Chances are that you never noticed because you’re busy toppling world landmarks and using their exposed girders as trampolines to bounce up and swat at pesky futuristic fighter jets, but the cast of Rampage World Tour definitely has more going on beneath their furry, scaly visages than you might realize.
Smashing buildings and destroying the National Guard with two friends is timeless fun, but did you know that the iconic brown gorilla, blue werewolf, and green lizard that we’ve loved for years actually havenames? That’s right: they’re George, Ralph, and Lizzie, and they’re not just enormous mutated animorphs. In a world congested with skyscrapers, tourist traps, and road traffic, the dudes and dudette of Rampage are like freaking pariahs of environmentalism and alternative lifestyle.
I know at this point you’re probably like, “What the frak is he talking about?” But think about it: the only semblance of plot we get in Rampage is that there’s some cigar-smoking, curmudgeonly CEO holed up in his lavish office in a Scumlabs headquarters building located in an undisclosed city, and we need to smash the hell out of it to ensure the demise of both him and his evil corporation. Thing is, we don’t know which global branch he’s actually at, so it only makes sense that we visit all the major cities in the world and raze every renowned structure before jet-setting (as in literally riding on jets) to the next locale. We’ll get him eventually, right?

**EXCERPTED DATA:**
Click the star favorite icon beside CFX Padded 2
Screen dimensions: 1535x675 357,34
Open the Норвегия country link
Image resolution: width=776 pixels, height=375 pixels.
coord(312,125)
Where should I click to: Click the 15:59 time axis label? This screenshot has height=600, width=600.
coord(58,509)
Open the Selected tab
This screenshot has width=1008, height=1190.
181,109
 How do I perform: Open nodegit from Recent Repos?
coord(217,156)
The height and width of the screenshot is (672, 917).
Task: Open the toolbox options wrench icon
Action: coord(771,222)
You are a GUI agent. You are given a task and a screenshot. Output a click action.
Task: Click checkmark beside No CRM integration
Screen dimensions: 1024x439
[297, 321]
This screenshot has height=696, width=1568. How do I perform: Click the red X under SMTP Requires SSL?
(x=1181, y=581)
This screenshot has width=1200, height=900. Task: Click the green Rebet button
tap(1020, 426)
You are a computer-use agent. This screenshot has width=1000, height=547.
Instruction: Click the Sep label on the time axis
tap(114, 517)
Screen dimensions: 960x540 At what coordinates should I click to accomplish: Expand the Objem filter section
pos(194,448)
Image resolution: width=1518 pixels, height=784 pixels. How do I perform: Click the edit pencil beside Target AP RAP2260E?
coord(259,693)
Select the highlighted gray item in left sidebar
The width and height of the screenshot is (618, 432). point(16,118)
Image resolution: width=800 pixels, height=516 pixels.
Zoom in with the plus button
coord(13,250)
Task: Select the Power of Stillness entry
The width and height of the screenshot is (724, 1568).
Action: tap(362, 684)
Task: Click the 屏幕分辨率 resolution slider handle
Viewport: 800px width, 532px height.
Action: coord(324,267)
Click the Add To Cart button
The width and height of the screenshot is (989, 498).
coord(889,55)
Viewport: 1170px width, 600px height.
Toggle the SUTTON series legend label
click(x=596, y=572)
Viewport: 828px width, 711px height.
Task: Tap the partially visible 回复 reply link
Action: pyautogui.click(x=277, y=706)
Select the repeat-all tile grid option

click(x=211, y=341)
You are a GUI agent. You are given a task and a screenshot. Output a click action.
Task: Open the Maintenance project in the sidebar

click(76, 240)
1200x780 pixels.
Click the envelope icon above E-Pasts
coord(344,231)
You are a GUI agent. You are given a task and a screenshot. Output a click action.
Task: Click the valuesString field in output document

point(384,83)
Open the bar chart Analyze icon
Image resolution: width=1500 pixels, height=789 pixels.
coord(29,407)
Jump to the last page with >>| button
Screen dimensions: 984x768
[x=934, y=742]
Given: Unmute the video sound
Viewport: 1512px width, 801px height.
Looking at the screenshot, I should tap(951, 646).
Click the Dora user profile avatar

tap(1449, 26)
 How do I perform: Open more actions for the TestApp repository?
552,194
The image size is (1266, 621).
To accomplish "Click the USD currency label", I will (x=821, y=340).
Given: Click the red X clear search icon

**REQUIREMENT 1:** In the Rampage World Tour article, what names do the gorilla, werewolf, and lizard have?
**REQUIREMENT 2:** Using the Rampage World Tour article, explain why it makes sense to visit every major city in the world and raze its landmarks.
**REQUIREMENT 3:** Extend the Rampage World Tour article from where it stops.

**TASK RESPONSE 1:** They are named George, Ralph, and Lizzie.

**TASK RESPONSE 2:** The cigar-smoking CEO is in a Scumlabs headquarters building in an undisclosed city. Nobody knows which global branch he is at, so visiting all the major cities and destroying every renowned structure is the way to eventually get him.

**TASK RESPONSE 3:**
How did George, Ralph, and Lizzie gain the powers to do so? If you pay attention to your character when you die, you shrink and revert back to your human form and scurry offsreen (if your friends don’t eat you first). These guys were just normal people before Scumlabs’ undoubtedly unethical experimentation caused them to grow to monstrous heights. So you’re out to bring the largest, most evil company in the Rampage universe down, and you’re doing so powered off of a steady diet of toxic refuse, pizza, burgers and fries, giant cookies, and the staple of any self-respecting mutant’s diet: hot babes in tiny red dresses. Forget conventional video game healing—Rampage is all about chugging milkshakes as fast as you can to get back out there and punch windows so hard that you destroy entire floors of buildings.
And while “chugging” is still fresh in your mind, there are certain things in Rampage that you can’t consume because they’ll immediately make you barf, claiming a small portion of health and rendering you immobile for a few seconds. Along with the obvious things like dishwasher detergent and motor oil, the majority of the list is comprised of alcoholic beverages. In short, Rampage is discouraging drinking, and you know what that means?
That’s right: straight edge revenge.
I think that’s actually the best way to summarize Rampage World Tour as a whole. Scumlabs has trashed the Earth to build a global conglomerate on, uh, giant glowing barrels of nuclear sludge, and it’s up to you to dethrone the monopoly. Thankfully, it really helps that George, Ralph, and Lizzie are in it to win it and capable of leveling entire buildings with a few well-placed kicks to the roof or foundation. Up the punx!